TB patient charged in Calif for not taking meds
In this undated photo supplied by the San Joaquin County District Attorney's office, Armando Rodriguez is seen wearing a protective mask. Prosecutors say 34-year-old Armando Rodriguez, a tuberculosis patient, has been arrested for refusing to take his medication and missing doctor appointments, and is endangering public health by not treating the airborne disease. (AP Photo/San Joaquin County District Attorney's Office)
(AP) -- Authorities in California took the unusual step of jailing and charging a tuberculosis patient who they say refused to take medication to keep his disease from becoming contagious.
Health officials said Armando Rodriguez, 34, of Stockton has active pulmonary tuberculosis, which can include coughing up blood or sputum and can spread through the air.
"He is noncompliant with his tuberculosis treatment and because of this there is a danger that he may become contagious and/or develop multidrug resistant tuberculosis," Ginger Wick, nursing director for San Joaquin County, said in a letter requesting a warrant for Rodriguez's arrest.
Tuberculosis is a bacterial infection that usually attacks the lungs.
Rodriguez was arrested Tuesday and is expected to be arraigned Thursday on two counts of refusing to comply with a tuberculosis order to be at home at certain times and make appointments to take his medication.
He will likely be appointed a public defender.
The county has had more than 30 tuberculosis prosecutions since 1984, prosecutor Stephen Taylor said. It also has prosecuted a woman accused of knowingly giving syphilis to her sex partners and refusing treatment.
Taylor said San Joaquin County is more aggressive than other jurisdictions in prosecuting tuberculosis patients to get them to take their medication.

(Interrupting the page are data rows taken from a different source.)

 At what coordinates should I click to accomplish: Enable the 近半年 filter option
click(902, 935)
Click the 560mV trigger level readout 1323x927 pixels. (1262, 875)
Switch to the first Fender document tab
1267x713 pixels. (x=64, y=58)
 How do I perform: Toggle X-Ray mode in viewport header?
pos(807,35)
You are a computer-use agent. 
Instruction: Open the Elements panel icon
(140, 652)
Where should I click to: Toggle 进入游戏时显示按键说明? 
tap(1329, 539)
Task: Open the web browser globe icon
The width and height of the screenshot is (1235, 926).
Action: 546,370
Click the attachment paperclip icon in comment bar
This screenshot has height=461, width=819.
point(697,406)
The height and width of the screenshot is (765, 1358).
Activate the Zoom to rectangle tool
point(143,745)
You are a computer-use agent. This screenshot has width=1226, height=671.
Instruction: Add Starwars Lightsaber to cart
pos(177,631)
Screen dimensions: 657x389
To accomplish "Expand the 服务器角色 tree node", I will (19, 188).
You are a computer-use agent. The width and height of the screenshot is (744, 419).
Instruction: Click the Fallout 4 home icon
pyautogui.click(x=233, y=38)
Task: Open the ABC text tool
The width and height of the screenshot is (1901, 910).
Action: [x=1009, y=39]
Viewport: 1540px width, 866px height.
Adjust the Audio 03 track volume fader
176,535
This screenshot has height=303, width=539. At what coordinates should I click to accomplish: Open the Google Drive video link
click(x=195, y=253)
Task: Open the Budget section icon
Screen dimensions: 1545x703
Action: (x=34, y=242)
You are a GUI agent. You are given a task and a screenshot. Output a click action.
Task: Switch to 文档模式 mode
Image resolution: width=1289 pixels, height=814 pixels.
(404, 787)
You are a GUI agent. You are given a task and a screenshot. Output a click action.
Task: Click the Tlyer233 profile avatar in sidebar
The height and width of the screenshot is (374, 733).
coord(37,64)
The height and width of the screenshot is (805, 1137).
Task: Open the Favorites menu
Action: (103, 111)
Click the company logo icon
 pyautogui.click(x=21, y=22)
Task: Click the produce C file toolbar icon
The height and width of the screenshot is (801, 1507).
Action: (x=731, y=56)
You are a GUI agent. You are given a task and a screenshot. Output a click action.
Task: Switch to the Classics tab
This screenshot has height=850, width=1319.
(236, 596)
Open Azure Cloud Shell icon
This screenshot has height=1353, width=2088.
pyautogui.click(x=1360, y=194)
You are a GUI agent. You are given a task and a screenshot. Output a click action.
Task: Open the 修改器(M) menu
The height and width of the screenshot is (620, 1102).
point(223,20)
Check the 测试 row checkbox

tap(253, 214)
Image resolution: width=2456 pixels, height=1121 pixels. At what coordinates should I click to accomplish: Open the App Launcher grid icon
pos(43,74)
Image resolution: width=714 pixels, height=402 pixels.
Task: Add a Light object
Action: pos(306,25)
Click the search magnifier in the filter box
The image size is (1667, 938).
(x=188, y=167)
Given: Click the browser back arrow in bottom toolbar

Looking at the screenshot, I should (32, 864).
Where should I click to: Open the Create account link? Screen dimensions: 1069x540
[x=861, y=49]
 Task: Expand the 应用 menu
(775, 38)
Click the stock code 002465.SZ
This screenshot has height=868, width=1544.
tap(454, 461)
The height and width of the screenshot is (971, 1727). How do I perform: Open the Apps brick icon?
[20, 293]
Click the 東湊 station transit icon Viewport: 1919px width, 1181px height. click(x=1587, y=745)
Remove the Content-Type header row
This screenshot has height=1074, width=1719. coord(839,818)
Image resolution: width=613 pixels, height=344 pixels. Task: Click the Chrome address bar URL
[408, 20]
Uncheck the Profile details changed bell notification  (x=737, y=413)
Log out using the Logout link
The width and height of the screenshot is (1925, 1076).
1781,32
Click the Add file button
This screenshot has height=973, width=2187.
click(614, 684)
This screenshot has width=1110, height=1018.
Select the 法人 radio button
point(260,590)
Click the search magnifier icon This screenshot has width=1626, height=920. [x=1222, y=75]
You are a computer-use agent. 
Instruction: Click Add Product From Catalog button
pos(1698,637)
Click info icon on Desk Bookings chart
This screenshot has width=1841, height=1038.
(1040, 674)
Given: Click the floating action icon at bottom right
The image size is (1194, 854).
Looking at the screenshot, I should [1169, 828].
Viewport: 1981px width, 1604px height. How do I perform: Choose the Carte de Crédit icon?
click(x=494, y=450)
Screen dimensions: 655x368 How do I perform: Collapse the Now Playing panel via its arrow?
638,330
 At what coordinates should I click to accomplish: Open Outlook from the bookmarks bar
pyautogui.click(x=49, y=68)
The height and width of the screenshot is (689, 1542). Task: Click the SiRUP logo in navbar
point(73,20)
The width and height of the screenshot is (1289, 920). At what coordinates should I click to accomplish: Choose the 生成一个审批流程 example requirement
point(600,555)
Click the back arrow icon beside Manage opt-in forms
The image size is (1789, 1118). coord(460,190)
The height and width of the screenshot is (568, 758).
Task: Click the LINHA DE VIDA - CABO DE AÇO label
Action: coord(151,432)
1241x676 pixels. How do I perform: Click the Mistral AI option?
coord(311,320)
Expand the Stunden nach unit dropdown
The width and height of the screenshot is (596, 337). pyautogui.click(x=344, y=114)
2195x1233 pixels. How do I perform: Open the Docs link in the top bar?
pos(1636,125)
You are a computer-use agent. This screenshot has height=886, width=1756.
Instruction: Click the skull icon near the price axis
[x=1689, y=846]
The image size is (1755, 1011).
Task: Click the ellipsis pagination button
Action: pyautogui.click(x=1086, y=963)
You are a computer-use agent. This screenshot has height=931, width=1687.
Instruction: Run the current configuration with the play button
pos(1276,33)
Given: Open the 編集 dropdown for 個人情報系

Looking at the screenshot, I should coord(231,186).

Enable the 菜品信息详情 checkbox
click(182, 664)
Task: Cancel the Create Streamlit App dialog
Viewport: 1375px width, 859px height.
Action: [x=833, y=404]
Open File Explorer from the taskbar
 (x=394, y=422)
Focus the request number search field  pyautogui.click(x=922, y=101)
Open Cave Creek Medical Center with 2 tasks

The criminal prosecutions are an extension of the practice of medicine, he said.
"The criminal cases we're dealing with generally involve drug users who are harder to treat and manage because the TB medicines conflict with street drugs," he said. "We have to throw these people in jail and treat them as in-patients. They don't cooperate as out-patients."
Rodriguez was discharged in March from San Joaquin General Hospital with four medications for active tuberculosis and agreed to take the drugs under observation by a county health official on weekdays and on his own on weekends, authorities said.
He failed to self-administer the drugs on one day, telling a nurse he had gone on an alcohol binge and taken methamphetamine and didn't want to hurt his liver, Wick said in her letter.
He allegedly refused to take the drugs on another day and then was not at home on three occasions and missed an appointment.
Each charge against Ramirez carries a maximum penalty of a year behind bars. In her letter, Wick said Rodriguez would need nine months of treatment.